» **TUJUAN TUGAS**
Lanjutkan berita tentang pemeriksaan ulang Sofyan Basir oleh KPK, dimulai tepat setelah kalimat terakhirnya.

» **BACAAN**
• • • •

Jumat, 31 Mei 2019

KPK Kembali Periksa Sofyan Basir Soal Fee

Baca Juga

Sofyan Basir saat akan masuk ke dalam kantor KPK jalan Kuningan Persada – Jakarta Selatan untuk menjalani pemeriksaan sebagai Tersangka.


Kota JAKARTA – (harianbuana.com).
Tim penyidik Komisi Pemberantasan Korupsi (KPK) hari ini, Jum'at 31 Mei 2019, kembali memeriksa Sofyan Basir selaku Direktur Utama (Dirut) PT. PLN (Persero) sebagai Tersangka atas perkara dugaan tindak pidana korupsi suap proyek pembangunan Pembangkit Listrik Tenaga Uap (PLTU) Riau–1. Sofyan Basir  resmi ditetapkan KPK sebagai Tersangka pada Selasa 23 April 2019 silam yang kemudian baru ditahan pada Senin (27/05/2019) malam lalu.

• • • •

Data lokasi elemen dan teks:
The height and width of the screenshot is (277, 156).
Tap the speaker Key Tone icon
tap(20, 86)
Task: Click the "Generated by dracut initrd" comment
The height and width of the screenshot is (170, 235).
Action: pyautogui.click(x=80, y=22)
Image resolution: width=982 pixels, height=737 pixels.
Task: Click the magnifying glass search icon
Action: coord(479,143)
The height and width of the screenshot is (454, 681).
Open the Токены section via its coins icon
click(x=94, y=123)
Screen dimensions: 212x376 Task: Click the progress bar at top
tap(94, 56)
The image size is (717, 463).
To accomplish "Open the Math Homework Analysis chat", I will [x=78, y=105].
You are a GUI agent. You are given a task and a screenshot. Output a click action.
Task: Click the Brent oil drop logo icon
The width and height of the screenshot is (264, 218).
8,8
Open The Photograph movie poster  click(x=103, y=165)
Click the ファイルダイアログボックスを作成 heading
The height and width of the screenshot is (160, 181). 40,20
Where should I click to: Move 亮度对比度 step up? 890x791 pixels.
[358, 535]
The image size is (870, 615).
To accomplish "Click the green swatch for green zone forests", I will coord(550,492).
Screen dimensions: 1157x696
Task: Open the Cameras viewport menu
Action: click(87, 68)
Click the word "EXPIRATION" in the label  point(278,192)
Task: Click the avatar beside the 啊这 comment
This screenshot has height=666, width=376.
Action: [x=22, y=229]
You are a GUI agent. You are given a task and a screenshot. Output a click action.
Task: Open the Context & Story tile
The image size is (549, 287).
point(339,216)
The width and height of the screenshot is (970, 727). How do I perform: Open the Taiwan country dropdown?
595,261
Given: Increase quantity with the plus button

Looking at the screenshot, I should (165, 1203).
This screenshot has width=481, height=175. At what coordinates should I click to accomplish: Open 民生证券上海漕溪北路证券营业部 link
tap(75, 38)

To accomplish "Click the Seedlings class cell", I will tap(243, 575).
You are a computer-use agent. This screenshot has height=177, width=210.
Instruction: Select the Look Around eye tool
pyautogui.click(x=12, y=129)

• • • •

» **JAWABAN SOAL INI**
Pantauan media, Dirut non-aktif PT. Pertamina (Persero) Sofyan Basir turun dari mobil tahanan KPK dengan dikawal petugas sekitar pukul 13.25 WIB. Sofyan Basir tampil dengan mengenakan kemeja warna putih berlapis jacket warna krem dibalut rompi khas Tahanan KPK warna oranye dan dengan tangan diborgol.

Begitu tiba di kantor KPK jalan Kuningan Persada – Jakarta Selatan, Sofyan Basir pun langsung bergegas masuk ke dalam. Sofyan Basir enggan menyampaikan keterangan terkait perkara yang tengah membelit kepada wartawan.

"Assalamualaikum..., selamat puasa...!", sapa Sofyan Basir kepada sejumlah wartawan, singkat, sembari menutupi tangannya yang tengah diborgol, sebelum kemudian masuk ke dalam kantor KPK, Jum'at (31/05/2019) siang.

Kepala Biro Hunas KPK Febri Diansyah menerangkan, bahwa Dirut non-aktif PT. PLN (Persero) Sofyan kali ini dimintai keterangan oleh tim penyidik KPK soal perannya dalam proyek pembangunan PLTU Riau–1 yang menelan biaya USD 900 juta atau setara Rp. 12,8 triliun‎.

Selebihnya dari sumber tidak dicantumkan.